Gov. Jay Inslee (D-WA) announced his presidential candidacy today, hoping to seize a key moment in the climate change debate.
Inslee, 68, a former Seattle congressman, has a long history of campaigning on climate issues and has been a vocal critic of President Trump since he entered the Oval Office in 2017.
In an interview with Rolling Stone Magazine last year, Inslee insisted that the Democratic Party should make climate change a priority during the 2020 race.
WATCH Inslee’s announcement video here:
“We went to the moon and created technologies that have changed the world—our country’s next mission must be to rise up to the most urgent challenge of our time: defeating climate change,” Inslee said in the video.
“This is our moment, our climate, our mission. Together, we can defeat climate change. That’s why I’m running for president,” he added.
Projections on the effects of climate change are increasingly dire, and Inslee argues that combating it should take precedence over all else — though he rejects the premise that it can be neatly separated from other issues to begin with.
Extreme weather has exacerbated refugee crises and fueled immigration, for instance. Heat waves and poor air quality affect health.
Inslee has praised the Green New Deal — a sweeping proposal by some Democrats in Congress that, among many other environmental and economic goals, calls for a fully renewable energy supply within 10 years — for elevating public discussion of climate change and acknowledging the scale of the action needed.
But he has also described it as more of an “aspirational” outline of principles than a policy document.
His environmental policy record in his home state is long.
In 2015, he ordered Washington’s Department of Ecology to impose a cap on carbon emissions.
He created a fund for clean energy, and the state now has extensive solar energy infrastructure and electric buses.
While economic damage is a concern for opponents of limiting fossil fuels, Washington had the highest G.D.P. growth in the nation in 2018, according to the federal Bureau of Economic Analysis.

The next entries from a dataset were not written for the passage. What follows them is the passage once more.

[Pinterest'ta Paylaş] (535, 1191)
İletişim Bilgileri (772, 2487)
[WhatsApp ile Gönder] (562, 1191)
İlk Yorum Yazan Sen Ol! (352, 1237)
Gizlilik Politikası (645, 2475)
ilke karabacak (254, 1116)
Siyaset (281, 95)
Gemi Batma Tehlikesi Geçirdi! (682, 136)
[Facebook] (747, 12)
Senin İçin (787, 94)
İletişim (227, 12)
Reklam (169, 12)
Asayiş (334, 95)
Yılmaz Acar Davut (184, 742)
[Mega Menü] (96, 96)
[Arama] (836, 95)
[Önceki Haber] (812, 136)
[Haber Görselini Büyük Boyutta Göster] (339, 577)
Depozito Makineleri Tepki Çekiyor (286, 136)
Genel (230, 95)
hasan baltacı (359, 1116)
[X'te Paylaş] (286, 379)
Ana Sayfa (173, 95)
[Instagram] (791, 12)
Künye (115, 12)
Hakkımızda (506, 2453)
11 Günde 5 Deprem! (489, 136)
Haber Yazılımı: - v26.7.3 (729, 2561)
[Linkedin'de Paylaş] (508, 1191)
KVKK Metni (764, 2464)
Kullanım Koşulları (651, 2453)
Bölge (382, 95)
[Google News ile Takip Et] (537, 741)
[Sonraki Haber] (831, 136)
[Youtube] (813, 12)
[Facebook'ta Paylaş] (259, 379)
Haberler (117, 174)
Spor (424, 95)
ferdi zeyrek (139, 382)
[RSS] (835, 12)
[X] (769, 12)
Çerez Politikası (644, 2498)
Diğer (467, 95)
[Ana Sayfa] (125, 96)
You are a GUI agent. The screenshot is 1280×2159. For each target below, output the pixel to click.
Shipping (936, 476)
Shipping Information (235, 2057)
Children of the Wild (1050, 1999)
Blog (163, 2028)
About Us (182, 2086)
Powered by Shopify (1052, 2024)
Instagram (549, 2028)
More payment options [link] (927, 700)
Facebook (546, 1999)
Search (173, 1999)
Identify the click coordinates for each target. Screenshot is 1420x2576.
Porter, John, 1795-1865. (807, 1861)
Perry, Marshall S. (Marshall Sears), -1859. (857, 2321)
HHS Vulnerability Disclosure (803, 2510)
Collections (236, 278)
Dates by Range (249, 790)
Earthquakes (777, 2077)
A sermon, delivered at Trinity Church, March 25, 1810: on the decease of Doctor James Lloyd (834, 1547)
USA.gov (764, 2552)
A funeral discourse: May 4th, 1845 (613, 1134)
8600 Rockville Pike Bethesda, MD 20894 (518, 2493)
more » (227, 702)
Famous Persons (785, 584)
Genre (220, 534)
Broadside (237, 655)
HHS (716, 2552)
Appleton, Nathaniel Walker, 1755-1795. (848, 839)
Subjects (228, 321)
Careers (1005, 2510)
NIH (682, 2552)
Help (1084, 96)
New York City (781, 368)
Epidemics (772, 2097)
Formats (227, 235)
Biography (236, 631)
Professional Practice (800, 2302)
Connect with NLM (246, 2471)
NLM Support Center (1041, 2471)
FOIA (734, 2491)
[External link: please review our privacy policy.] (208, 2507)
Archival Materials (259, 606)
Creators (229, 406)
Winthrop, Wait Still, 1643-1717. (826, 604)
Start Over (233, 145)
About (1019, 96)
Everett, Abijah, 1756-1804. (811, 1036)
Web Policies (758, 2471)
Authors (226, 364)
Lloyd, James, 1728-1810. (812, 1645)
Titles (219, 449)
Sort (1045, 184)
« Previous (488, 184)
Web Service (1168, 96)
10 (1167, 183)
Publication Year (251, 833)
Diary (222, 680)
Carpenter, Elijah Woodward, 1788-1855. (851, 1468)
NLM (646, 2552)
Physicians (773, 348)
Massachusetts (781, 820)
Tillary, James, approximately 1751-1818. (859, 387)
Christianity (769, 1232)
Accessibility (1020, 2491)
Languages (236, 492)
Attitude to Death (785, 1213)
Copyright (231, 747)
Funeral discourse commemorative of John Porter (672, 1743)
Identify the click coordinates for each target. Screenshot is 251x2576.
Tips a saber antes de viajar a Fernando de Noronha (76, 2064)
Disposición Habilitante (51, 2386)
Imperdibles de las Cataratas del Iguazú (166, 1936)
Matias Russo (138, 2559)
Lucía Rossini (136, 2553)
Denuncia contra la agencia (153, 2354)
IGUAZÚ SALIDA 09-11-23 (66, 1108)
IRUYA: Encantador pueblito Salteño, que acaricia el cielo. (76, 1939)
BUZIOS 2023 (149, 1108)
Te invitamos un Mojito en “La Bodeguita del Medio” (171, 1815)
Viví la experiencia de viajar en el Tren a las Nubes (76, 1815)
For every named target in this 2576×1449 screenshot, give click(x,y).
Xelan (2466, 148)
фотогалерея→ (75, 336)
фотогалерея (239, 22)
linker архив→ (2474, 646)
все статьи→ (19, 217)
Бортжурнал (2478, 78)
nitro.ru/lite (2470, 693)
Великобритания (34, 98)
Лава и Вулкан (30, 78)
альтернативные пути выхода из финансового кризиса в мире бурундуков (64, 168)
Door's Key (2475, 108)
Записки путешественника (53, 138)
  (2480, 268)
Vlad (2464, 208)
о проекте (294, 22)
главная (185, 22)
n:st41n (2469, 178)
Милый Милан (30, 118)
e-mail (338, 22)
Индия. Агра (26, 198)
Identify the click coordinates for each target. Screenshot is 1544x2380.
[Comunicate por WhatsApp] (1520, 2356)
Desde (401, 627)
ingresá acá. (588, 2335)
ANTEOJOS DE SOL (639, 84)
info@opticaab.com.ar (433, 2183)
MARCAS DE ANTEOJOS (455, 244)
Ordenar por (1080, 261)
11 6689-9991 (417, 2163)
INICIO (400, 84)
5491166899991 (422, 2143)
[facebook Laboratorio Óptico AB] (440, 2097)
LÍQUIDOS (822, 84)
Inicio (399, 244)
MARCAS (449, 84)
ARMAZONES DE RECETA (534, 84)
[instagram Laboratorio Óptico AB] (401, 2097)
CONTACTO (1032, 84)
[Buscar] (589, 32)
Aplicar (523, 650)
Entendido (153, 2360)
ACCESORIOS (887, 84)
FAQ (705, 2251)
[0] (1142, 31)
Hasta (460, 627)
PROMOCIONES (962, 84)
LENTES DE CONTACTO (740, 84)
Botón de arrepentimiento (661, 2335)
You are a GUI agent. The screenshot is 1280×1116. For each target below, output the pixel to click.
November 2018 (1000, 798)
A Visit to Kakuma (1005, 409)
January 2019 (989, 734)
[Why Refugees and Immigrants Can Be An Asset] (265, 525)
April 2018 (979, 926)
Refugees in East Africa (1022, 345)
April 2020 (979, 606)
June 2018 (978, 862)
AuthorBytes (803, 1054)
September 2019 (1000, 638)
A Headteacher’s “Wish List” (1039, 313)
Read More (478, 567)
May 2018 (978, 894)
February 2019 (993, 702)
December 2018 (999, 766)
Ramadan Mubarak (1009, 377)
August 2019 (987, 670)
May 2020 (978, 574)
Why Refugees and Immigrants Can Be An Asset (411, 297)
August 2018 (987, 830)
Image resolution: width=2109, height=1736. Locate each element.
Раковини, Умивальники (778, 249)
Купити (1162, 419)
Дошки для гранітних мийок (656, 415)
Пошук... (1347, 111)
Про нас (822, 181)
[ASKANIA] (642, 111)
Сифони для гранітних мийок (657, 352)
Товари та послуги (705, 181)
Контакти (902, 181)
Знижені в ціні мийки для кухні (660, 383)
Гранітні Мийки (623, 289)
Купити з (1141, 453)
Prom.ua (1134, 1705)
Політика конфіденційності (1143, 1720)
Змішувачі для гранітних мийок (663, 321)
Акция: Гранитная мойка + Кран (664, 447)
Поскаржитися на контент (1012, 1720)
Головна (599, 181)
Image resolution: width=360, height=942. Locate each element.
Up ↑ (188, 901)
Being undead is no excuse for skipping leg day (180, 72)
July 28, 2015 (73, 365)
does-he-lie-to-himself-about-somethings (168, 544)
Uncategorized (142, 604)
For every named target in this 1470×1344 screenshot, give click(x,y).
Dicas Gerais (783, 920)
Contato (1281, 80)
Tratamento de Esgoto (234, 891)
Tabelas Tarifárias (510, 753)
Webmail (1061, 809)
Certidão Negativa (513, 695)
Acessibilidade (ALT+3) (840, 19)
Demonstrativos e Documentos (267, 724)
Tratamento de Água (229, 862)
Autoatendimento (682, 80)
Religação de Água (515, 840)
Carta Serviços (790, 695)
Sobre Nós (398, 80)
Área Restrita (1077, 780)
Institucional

Inslee also tried unsuccessfully last year to get the Washington Legislature to vote on a carbon tax, which would have been the first in the nation; voters rejected the proposal in November.
He then proposed a different series of actions, including running the state’s electric utilities fully on renewable power by 2045, requiring buildings to be more energy efficient, promoting electric vehicles and cutting down on hydrofluorocarbons, which are used in air-conditioners.
Hydrofluorocarbon emissions have been growing faster than any other form of greenhouse gas emissions.
Inslee enters a dense Democratic primary field that already includes Sen. Bernie Sanders, Sen. Cory Booker, Sec. Julian Castro, Sen. Elizabeth Warren, Sen. Amy Klobuchar, and Sen. Kamala Harris.